2. NFA roles can mechanically affect the outcome of future FA rolls, giving a bonus.
3. You might be able to use them to steal items or sabotate stuff or interfere with comms.
Eero Tuovinen:
Am I the only one who thinks that recommending direct mechanically impactful stakes for NFA conflics, and ones outside mission no less, is against the rules are they appear in the book? I never got an inkling that the purpose would be to creatively redesign the resource environment in the interest of getting some characters killed off. One would imagine that if ordering troopers to leave their armor and drugs home were a standard GMing technique or even an option, then there'd be some hint of this in the rules.

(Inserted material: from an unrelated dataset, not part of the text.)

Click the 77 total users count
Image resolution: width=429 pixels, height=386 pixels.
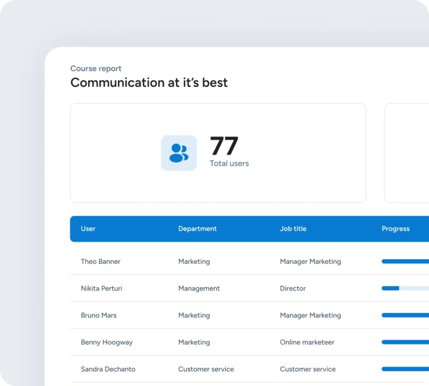click(224, 146)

When I've played the game we haven't required between-missions NFA rolls to have any meaningful impact on trooper success in missions (and therefore game mechanics in general - this game only has mechanics for in-mission activity). Those rolls have been purely an oracular method for inspiring some freeform character development. I asked about this at Story Games at one point, actually, when I got to wondering how one should deal with characters who refuse to follow orders. The prevailing truth seemed to be that the game's formal structure is followed by necessity, there are no "missing rules" for figuring out how many tokens you need to kill to blast your way to the bridge and sabotage the ship before escaping to live with aliens. I can only presume that the end-game events which the rules hint at are played out with a liberal amount of free narration. Using that star-killing doomsday weapon is not a mechanical challenge, for example, but just a matter of deciding to use it.